Tyre’s mother weeps for her son. 

A four year old child is left fatherless. 

And we are left with questions. Again.

As a United Methodist Christian, perhaps I ask a different set of questions:  Where is God in that grainy video tape? Where is the Prince of Peace in the loss of humanity? What is there left for the Judge of the World when men in uniform appointed themselves judge, jury, and executioner. 

We are not far from the season of Lent when we will walk the Via Dolorosa, the way of suffering, as we remember the death of Jesus the Christ. We would do well today to remember that we worship a God whose son experienced his own violent death at the hands of a brutal empire. Adorned in our sanctuaries we gaze on the implementation of that death—the cross. Yet I wonder as we gaze upon the shiny gold cross if it is lost on us what a brutal thing crucifixion was. 

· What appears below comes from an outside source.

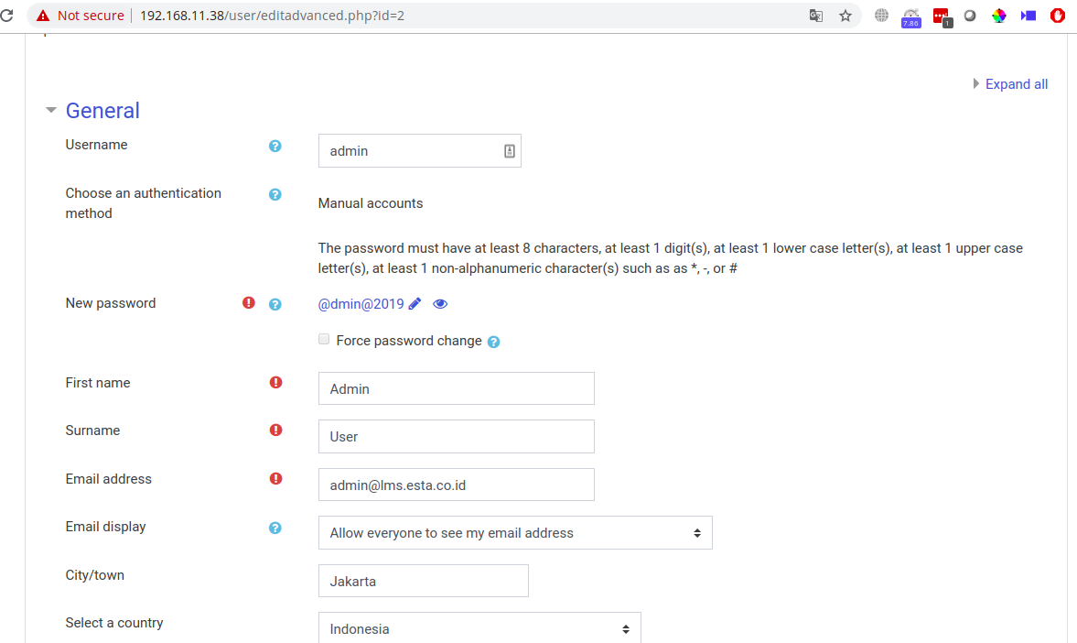Screen dimensions: 1077x643
Task: Reveal the password with eye icon
Action: (440, 303)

I need to be reminded today that we are bold to believe God does not abandon any of us, even in death. We believe that love wins, that God will one day reconcile all of us one to another and to God. We believe that God works even through the worst in our lives. 

The violence we witnessed in the 44 minute video released Friday  reminds us that day is not yet here, that even the God of reconciliation condemns the violence we saw together. 

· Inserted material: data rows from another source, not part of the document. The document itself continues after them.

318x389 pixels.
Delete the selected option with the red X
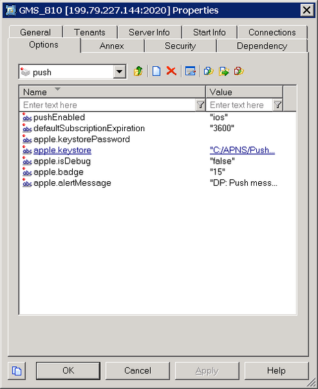pyautogui.click(x=172, y=71)
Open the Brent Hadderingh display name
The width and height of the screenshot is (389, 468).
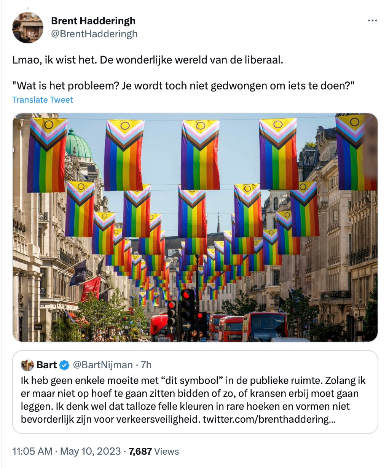(93, 21)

Fifty-five years ago, the senseless murder of Martin Luther King, Jr. in Memphis changed America forever.  Yet, here we are, still longing for the beloved community. 

We pray, “How long, O Lord, how long?”  It is the question that lingers the longest. 

Sunday, I will be preaching at Centenary United Methodist Church, one of our historical Black congregations. 

Pray for this congregation as we gather for worship.  Pray for the city of Memphis. Pray for Tyre’s Nichols family.  Pray for police everywhere who everyday are called to make judgements when in the line of duty. Pray that Memphis will become the catalyst for senseless murders to end as we continue to pursue justice for all.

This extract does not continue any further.